There’s a great book, “Baba, Autobiography of a Blue-Eyed Yogi”, that is the true story of an American that went to India in the 60’s and later became a sadhu, a chillum baba. So American sadhus do exist. A sādhu (sanskrit साधु sādhu, “good man, holy man”) denotes an ascetic, wandering monk. A sanyasi, or renunciate, who has left behind all material attachments and live in caves, forests and temples all over India and Nepal and now parts of Colorado and the West Coast.
The majority of sādhus are yogīs, but not all yogīs are sādhus. The sādhu is solely dedicated to achieving mokṣa (liberation), through meditation and contemplation of brahman and smoking the chillum pipe. They are the original dreadlocked rastas and have been around since the man’s early history staying relatively unchanged up until the last half of the 20th century.
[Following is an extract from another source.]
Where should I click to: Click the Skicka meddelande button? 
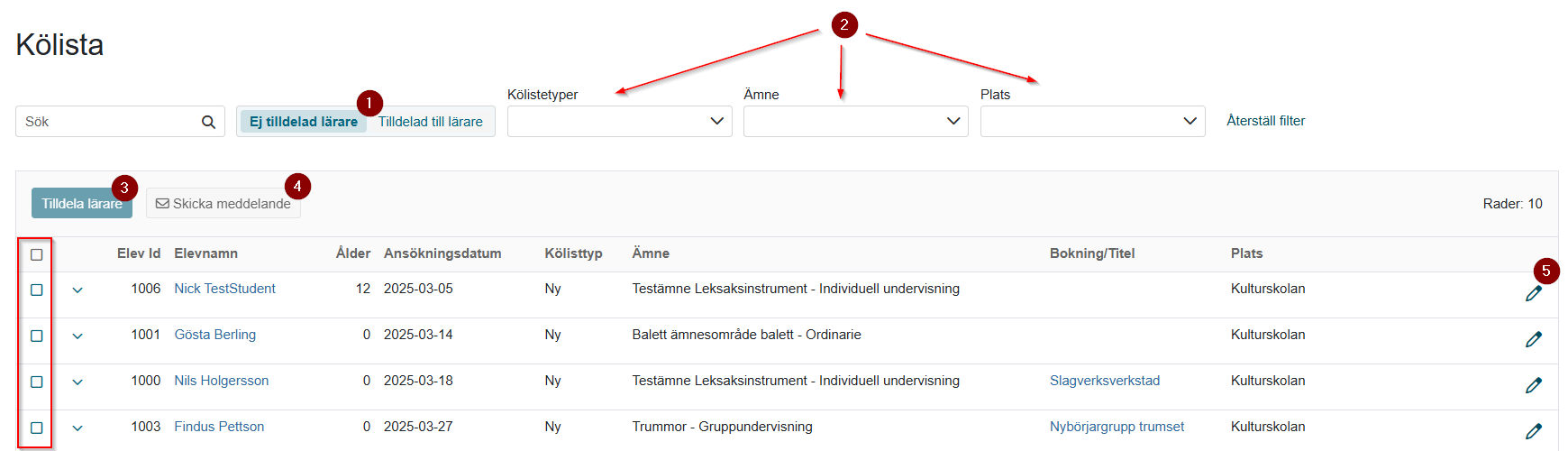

While their way of life is becoming harder to maintain in this modern world, they are still with us today.
At the 2013 Maha Kumbh Mela, the cyclical mass pilgrimage of faith in which Hindus gather to bathe in a sacred Ganges river, the Sadhus were out in full force. Far from being a dying tradition, there were estimates of 80 millions people in attendance, making it the largest human gathering on a single day in the history of the world.
In our chaotic 9-5 world of cell phones and internet, rush hour 24-7, it’s nice to know somewhere a chilum baba is chilling out, puffing some ganj and giving us blessings. And now the tradition seems to be catching on here in America. I swear there’s one that lives behind 7 -11. Put that in your pipe and smoke it.